At the height of summer, you'll share the water with the large number of families, staying at the nearby Bellarine Bayside holiday park. It's for good reason they have chosen this location, as this stretch of water is ideal for children. It's shallow, with sand bars for them to stand up on, there's very little seaweed or rocks and the beach has almost no waves, being part of a sheltered harbour.
Towards the end of December each year, a carnival with spinning rides and games, is set up along the foreshore. Portarlington Beach also has grass areas with enough room to fly a kite or to walk dogs, who are welcome in the reserve, provided that they stay on-lead.
There are shops and cafes nearby so fish and chips, ice-creams, a quick latte or even a sandwich for lunch is never far away. Public toilets are located at the beach as well.
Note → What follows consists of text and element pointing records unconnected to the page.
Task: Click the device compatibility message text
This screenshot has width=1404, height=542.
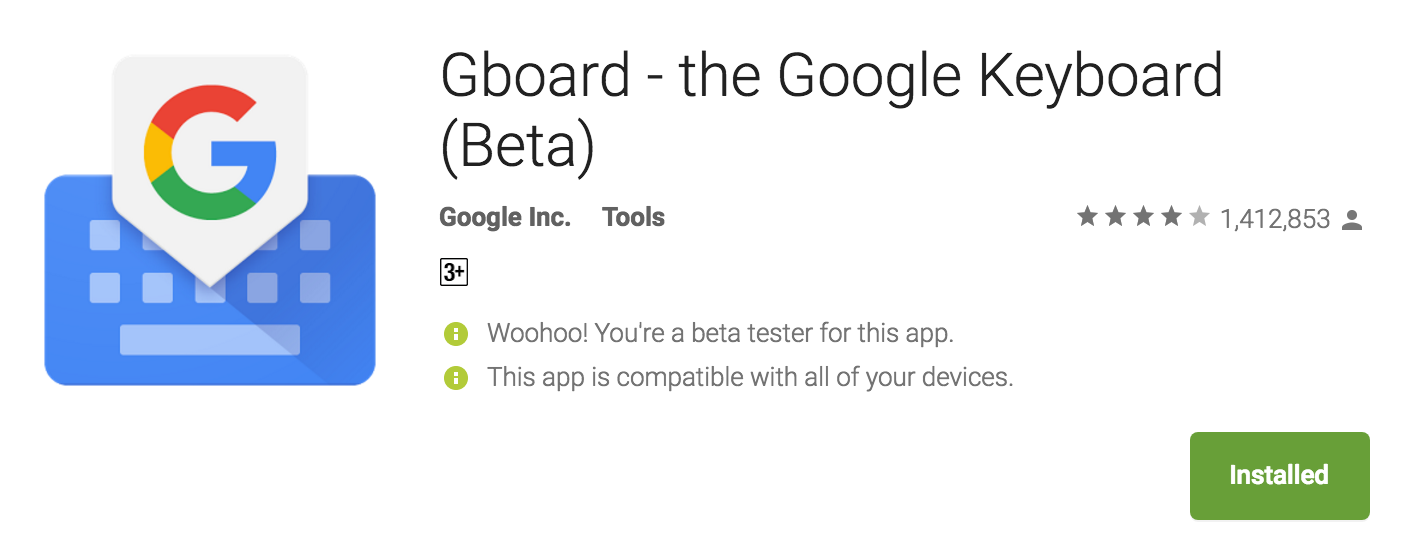Action: [750, 378]

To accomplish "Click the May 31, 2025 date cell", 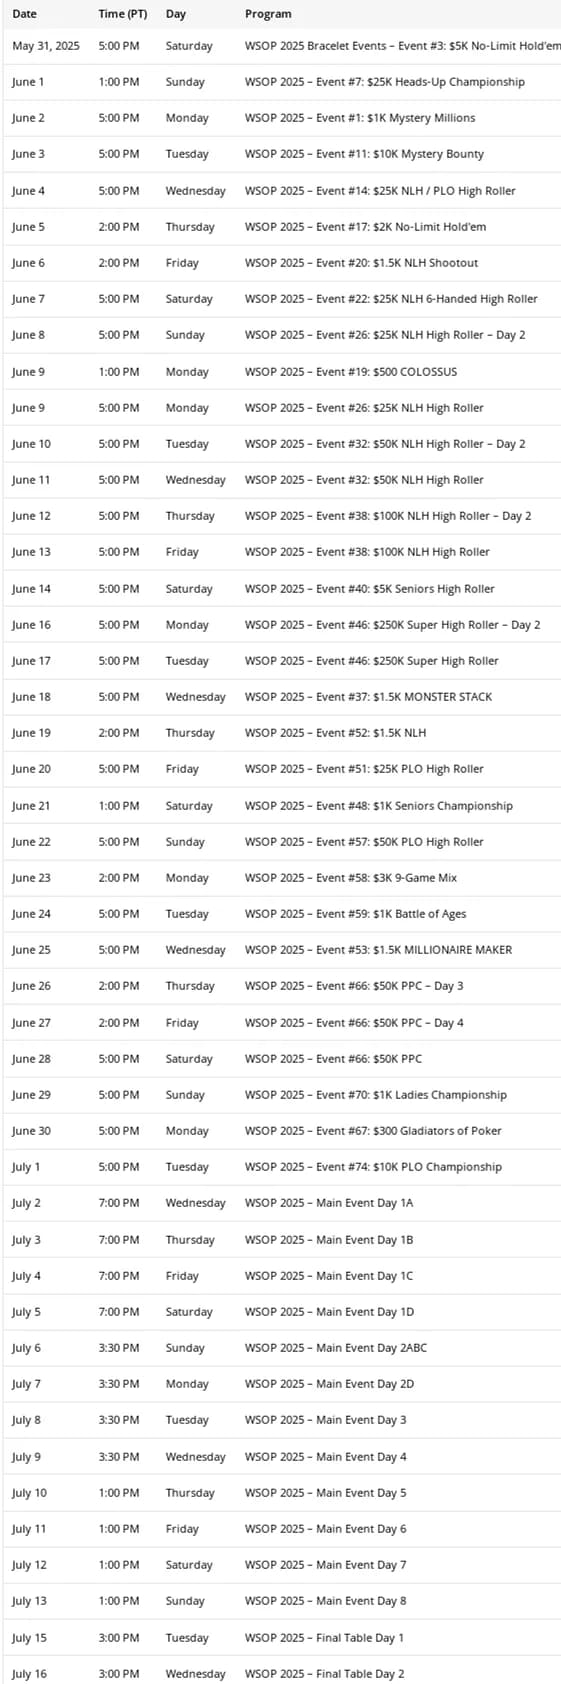I will point(46,46).
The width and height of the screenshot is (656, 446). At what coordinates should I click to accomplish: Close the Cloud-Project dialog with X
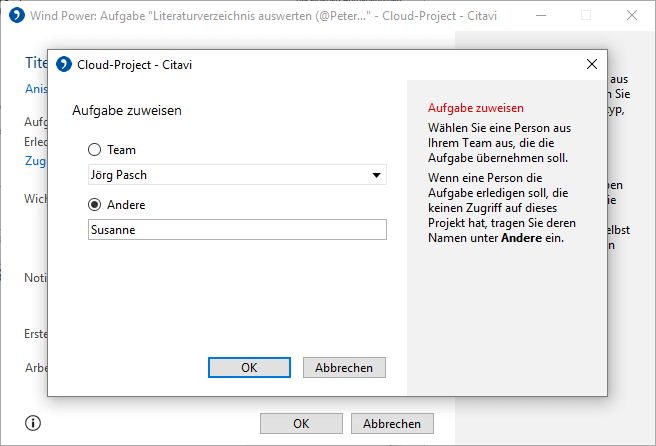coord(592,64)
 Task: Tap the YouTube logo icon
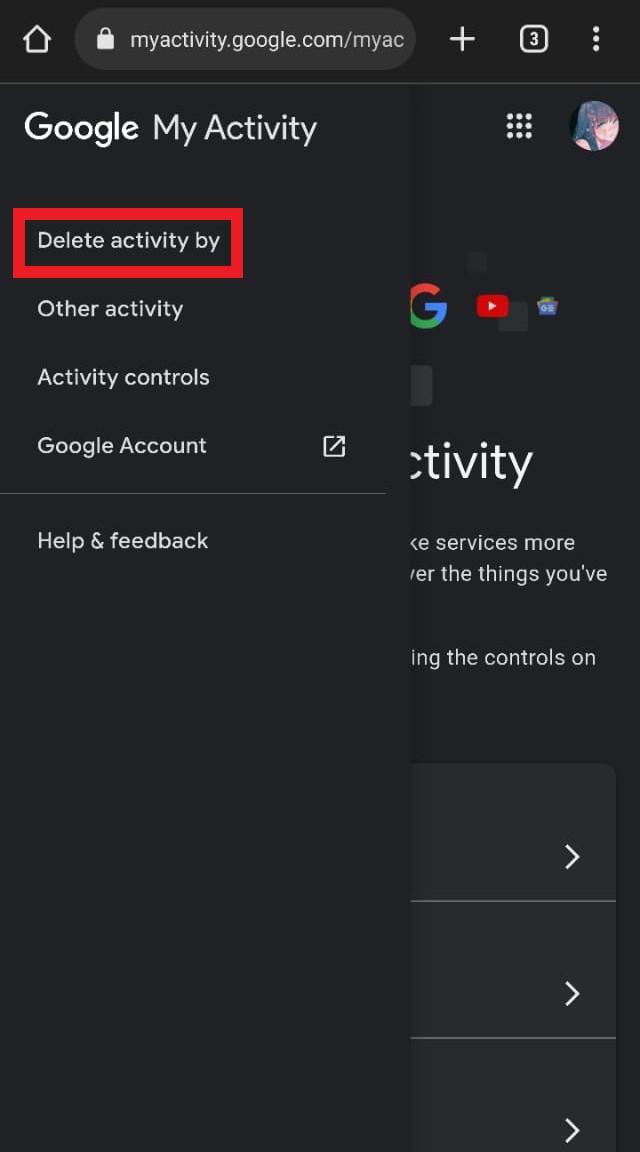pos(492,306)
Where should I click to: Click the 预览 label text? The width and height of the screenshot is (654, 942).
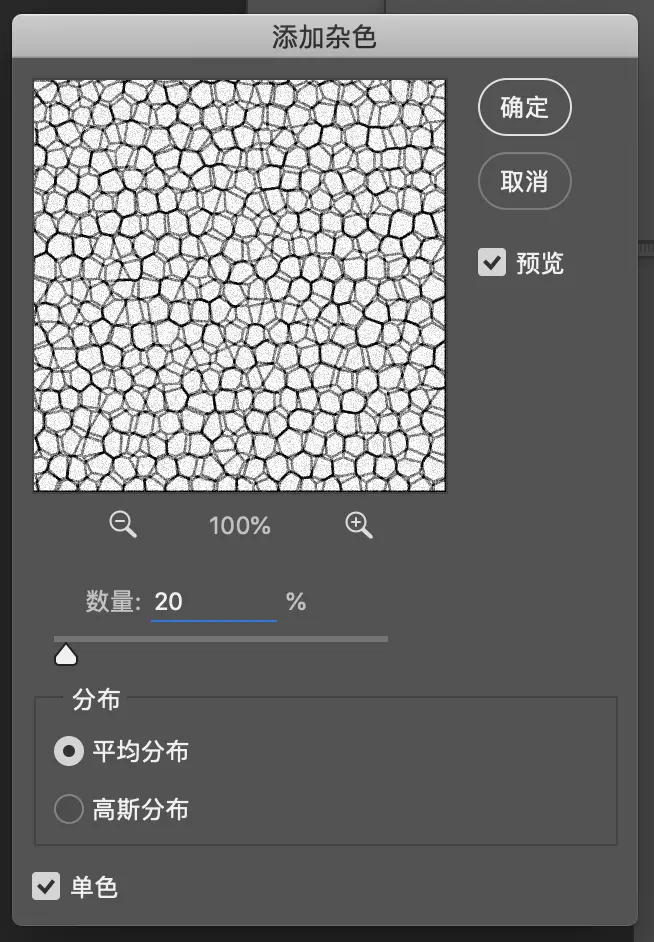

Even on a day that's less than ideal for swimming, people enjoy visiting Portarlington just to stroll upon its large pier. There, many commercial fishing boats can be seen and even recreational anglers are found dropping in a line over the pier's edge.
Beneath the pier, snorkelers examine the different seaweed and barnacles clinging to the pylons. Unfortunately, they also sometimes come across examples of the noxious, Northern Pacific Seastar as well.
Portarlington is the location for the annual Portarlington Mussel Festival, which sends the tiny town into overdrive with the 15 000 visitors it attracts. As well as being able to purchase boxes of fresh mussels there are cooking demonstrations, live entertainment, vintage car displays and kids activities there also.
Of all the beaches on the Bellarine Peninsula it surprises me that you chose Portlarlington and Clifton Springs to feature. Portarlington has awful gritty sand and the mussel farms and boats in the bay ensure a foul smell most of the year. Clifton Springs is barely a beach, more of a boat ramp for locals which I certainly would not snorkel in.
The best beaches in my opinion for children is the Barwon Heads river (near the bridge - shallow safe water), best surf beach for experienced surfers is 13th Beach in Barwon Heads and a wonderful clean swimming beach with beautiful sand is Breamlea or Ocean Grove main beach is safe when patrolled by the Surf Life Savers. Best place to snorkel is Queenscliff (the marine discovery centre is located here and worth a look, they also do discovery tours) or Point Lonsdale has some lovely rockpools to observe or snorkel in - but you'll need a wetsuit unless in the height of summer.
My husband and I love to go to the beach at Ocean Grove, lot's of beautiful white sand, and there is a nice cafe there called The Dunes, plenty of parking and at certain times of the year, you are allowed to walk your dog on the beach, a big plus for us, we take our dogs most places with us, they are part of our family.